Slumping earnings, stiff competition and ever more disgruntled minority shareholders characterize the Gulf telecoms sector where state bodies own controlling stakes in 10 of the 15 regional mobile license owners.
“Middle East operators are facing an erosion of their traditional revenues, with prices falling in most countries,” said Marc Biosca, principal at A. T. Kearney.
“Telecoms is seen more and more as a yield industry, rather than a growth industry. Shareholders — governments — will realize operators will gain competitive edge and therefore deliver higher profitability levels by being part of a larger telecom group.”
Regional telcos serve about 39 million people in the six GCC states — two-thirds of whom are in Saudi Arabia — and most governments have a protectionist bent, a stance that is harder to sustain as revenues sag.
Annual profits at four of the Gulf’s six former monopolies — UAE’s Etisalat, Saudi Telecom (STC), Omantel and Bahrain’s Batelco — fell by more than 10 percent last year and first-quarter earnings were also downbeat.
“The ultimate trigger (for consolidation) will be the absolute necessity to cut costs in an industry with revenues and margins under pressure from different angles,” said Pedro Oliveira, partner at consultants Oliver Wyman.

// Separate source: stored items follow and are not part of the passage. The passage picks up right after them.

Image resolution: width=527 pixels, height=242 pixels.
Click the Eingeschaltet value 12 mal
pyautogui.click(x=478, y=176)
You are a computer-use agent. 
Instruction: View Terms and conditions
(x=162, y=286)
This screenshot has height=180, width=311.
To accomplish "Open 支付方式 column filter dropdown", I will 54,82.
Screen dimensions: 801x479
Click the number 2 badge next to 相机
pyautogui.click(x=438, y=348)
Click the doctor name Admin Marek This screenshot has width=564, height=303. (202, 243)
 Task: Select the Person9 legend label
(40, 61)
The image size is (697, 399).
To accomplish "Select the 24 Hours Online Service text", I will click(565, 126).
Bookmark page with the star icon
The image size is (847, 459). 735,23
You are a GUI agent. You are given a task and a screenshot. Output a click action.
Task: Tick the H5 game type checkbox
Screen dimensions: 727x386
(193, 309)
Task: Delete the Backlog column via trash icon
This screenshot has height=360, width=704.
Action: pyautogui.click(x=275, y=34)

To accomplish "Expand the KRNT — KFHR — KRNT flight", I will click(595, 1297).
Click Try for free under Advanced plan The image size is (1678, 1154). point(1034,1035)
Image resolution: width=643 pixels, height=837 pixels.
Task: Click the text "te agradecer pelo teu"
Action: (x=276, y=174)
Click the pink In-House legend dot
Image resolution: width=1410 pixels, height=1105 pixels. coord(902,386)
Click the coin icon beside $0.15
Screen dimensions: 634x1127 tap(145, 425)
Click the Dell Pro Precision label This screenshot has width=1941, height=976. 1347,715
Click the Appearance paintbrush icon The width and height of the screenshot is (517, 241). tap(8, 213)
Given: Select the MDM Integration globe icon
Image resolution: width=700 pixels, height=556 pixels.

Mobile penetration rates in the Gulf are among the highest in the world, ranging from 130 percent in Kuwait to more than 230 percent in the UAE.
While Gulf telcos have sought licenses in other Gulf markets — STC has licences in Bahrain and Kuwait, Etisalat is in Saudi and Qatar Telecom is in Oman and Kuwait — there have been few mergers.
Outside of the Gulf, STC, Etisalat and Qtel operate in more than 30 countries combined.
Etisalat, the Gulf’s largest operator by value, withdrew a $12 billion bid for Kuwait’s Zain in March and analysts forecast Etisalat, Qtel and STC will likely be acquirers in any consolidation.
“Companies that don’t have a big footprint or operate in a single market could be potential takeover targets,” said Irfan Ellam, telecoms analyst at Al Mal Capital.
“What’s up for grabs? Maybe Omantel and du, while Batelco is not that big.”
Rising dissent from minority shareholders will be another trigger for consolidation, together with a shift away from a public sector culture at incumbent players.
Governments, which use telecoms firms to implement state policy such as building out national ICT infrastructure, will likely be reluctant to scale back their ownership of the telcos.
“Etisalat is a flagship of the UAE,” Nasser Bin Obood, acting chief executive of Etisalat, said recently.
Consolidation would also aid acquisitions outside the Gulf.
“They end up competing against each other and pushing M&A prices up. Premiums on M&A transactions are 30, 40, 50 percent above the market price,” said Amersi.
“There are too many people with too much money chasing too few things.”